I never see nothing a him for a few days and then one afternoon I come home to find him in the back yard fixing the fence. So I go lean up on the back door and say to him, ‘We can get people to do that yu know.’

And he turn ’round and put down the hammer and say to me, ‘Why pay good money when it just as easy for me to do it?’

Yang Pao standing there in his vest just like the first time I see him in the shop. He not scrawny exactly, but there hardly anything on him. What there is, though, is firm. He sturdy. He solid.

‘I never tek yu for a man to be doing handiwork.’

He smile. ‘To tell yu the truth, Gloria, I not that experienced with it.’

He got a nice smile. It gentle. It innocent. If I didn’t know no better I could think he was a overgrown schoolboy doing errands for a few shillings not the grown man that is running protection and gambling, and liquor and cigarettes and US Navy surplus all over town.

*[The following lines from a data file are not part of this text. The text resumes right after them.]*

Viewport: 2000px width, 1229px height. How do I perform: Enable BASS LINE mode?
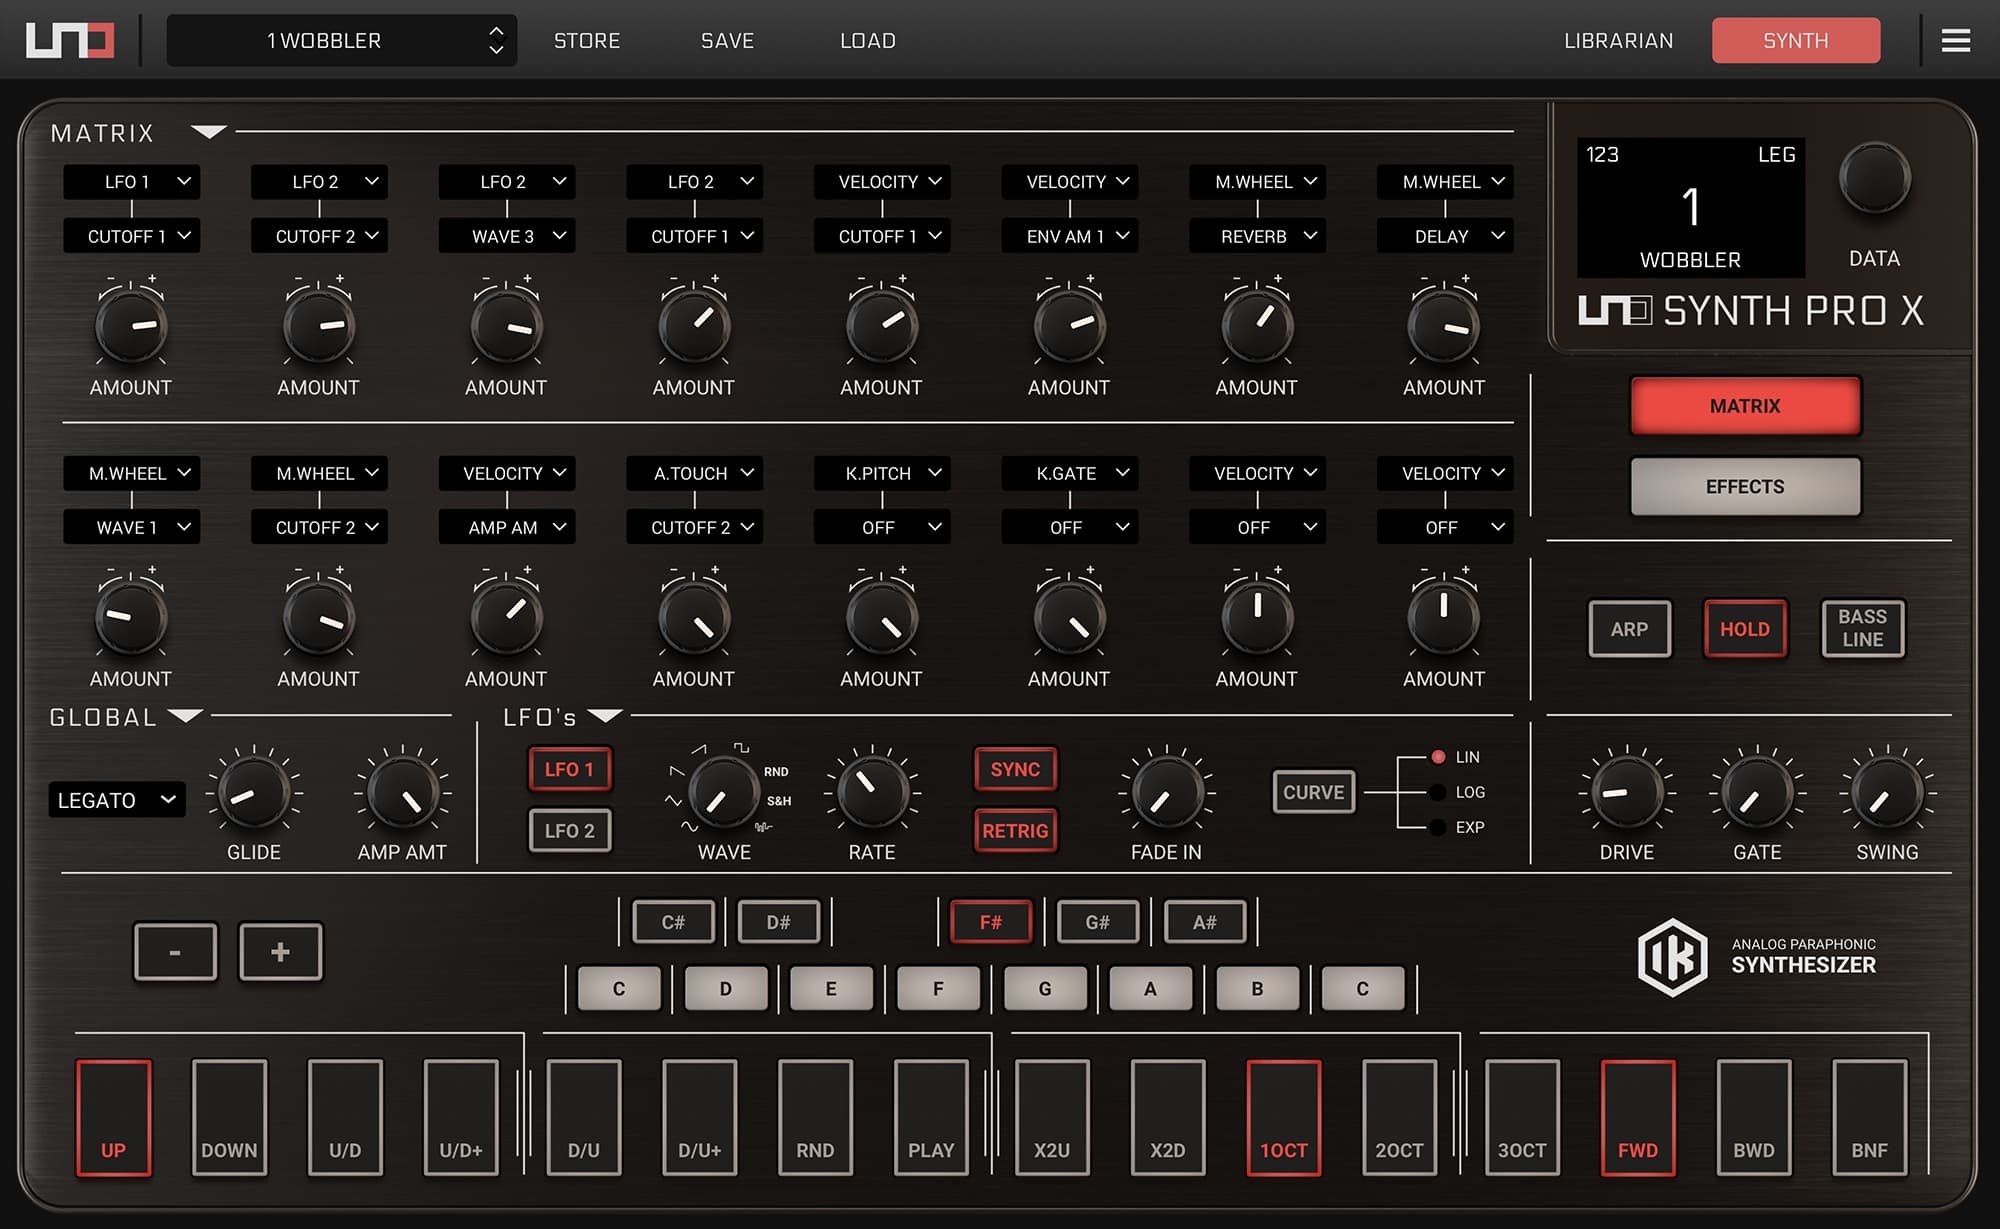click(x=1862, y=629)
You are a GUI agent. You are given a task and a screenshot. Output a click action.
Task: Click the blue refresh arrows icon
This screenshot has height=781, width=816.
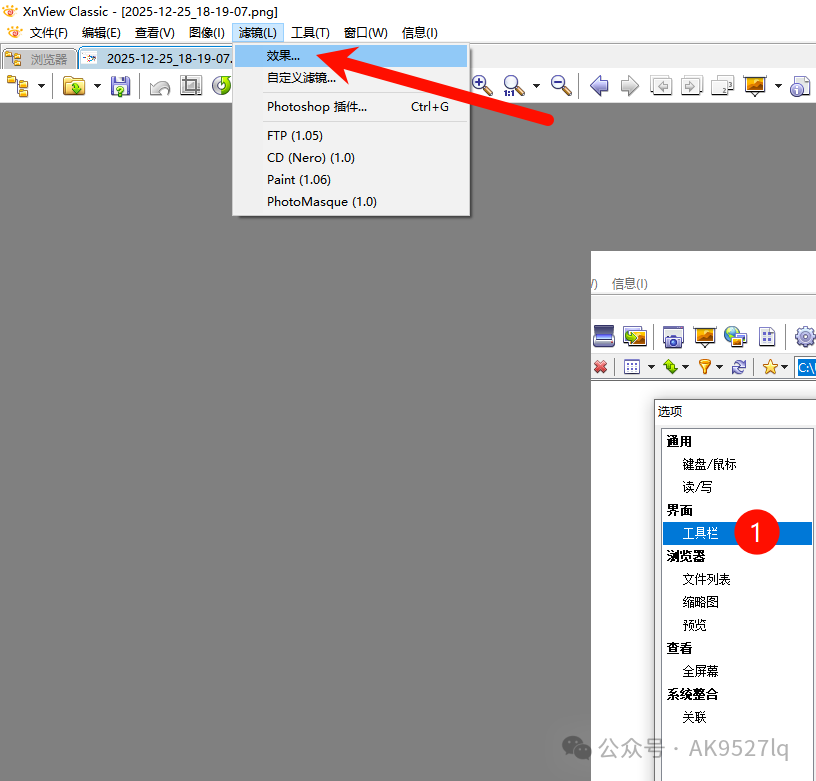739,367
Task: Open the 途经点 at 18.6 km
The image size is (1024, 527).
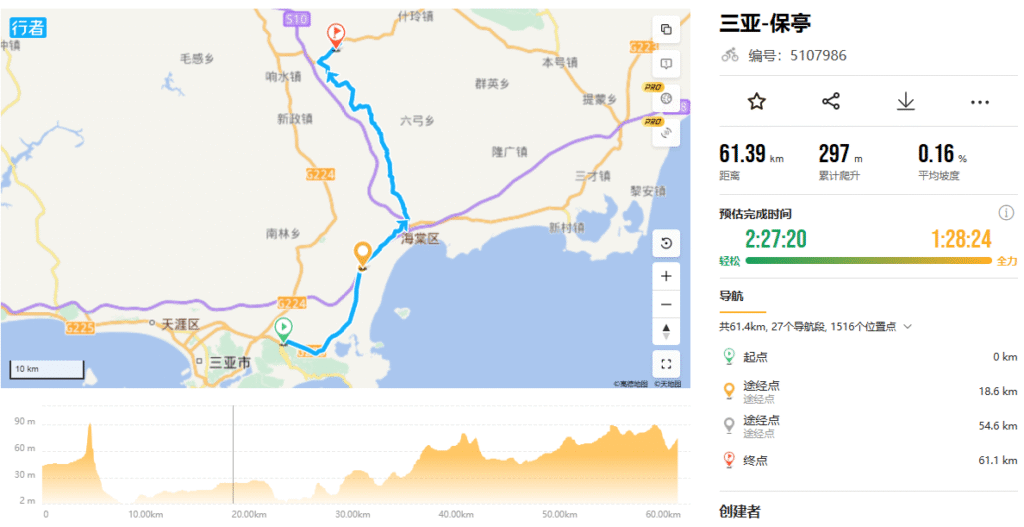Action: [869, 391]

‘Yu want something to drink?’

‘Yu mean tea?’

I laugh, even though I try not to. It creep out before I get a chance to fix my face.

‘I mean water.’

‘Water?’ And then he pull a kerchief outta his pants pocket and mop his brow. Meaningful like.

I get up and walk inside and pour out two long glasses a sorrel from the jug that Auntie keep in the fridge. When I hand him the glass he smile and put it to his lips and drink half a it down straight just like that. I rest my drink on the concrete step and gather up my skirt between my legs and sit down. The sorrel cold and sweet with a bite a ginger that catch yu long after yu swallow.

‘The two yu run with, a where yu meet them?’

‘Hampton and Finley?’

‘Same so.’

‘Hampton was the pushcart boy that carry our bags from the wharf to Matthews Lane when we first get here from China.’

‘So when that?’

‘Seven years back. 1938. Right in the middle of all the riots ’bout unemployment and such. Nice eh?’ And he smile again. He squat down on his haunches and cross his arms over his knees like a true Chinaman or a boy scout squaring up to the camp fire.

‘Yu know ’bout Zhang?’

‘I hear a him. Godfather a Chinatown since 1912. That is what they say.’

‘They say “uncle”, Gloria. That is what they say. Uncle.’ And he look at me serious so I know I say something outta turn. I nuh say nothing else. I just shut up and let him carry on.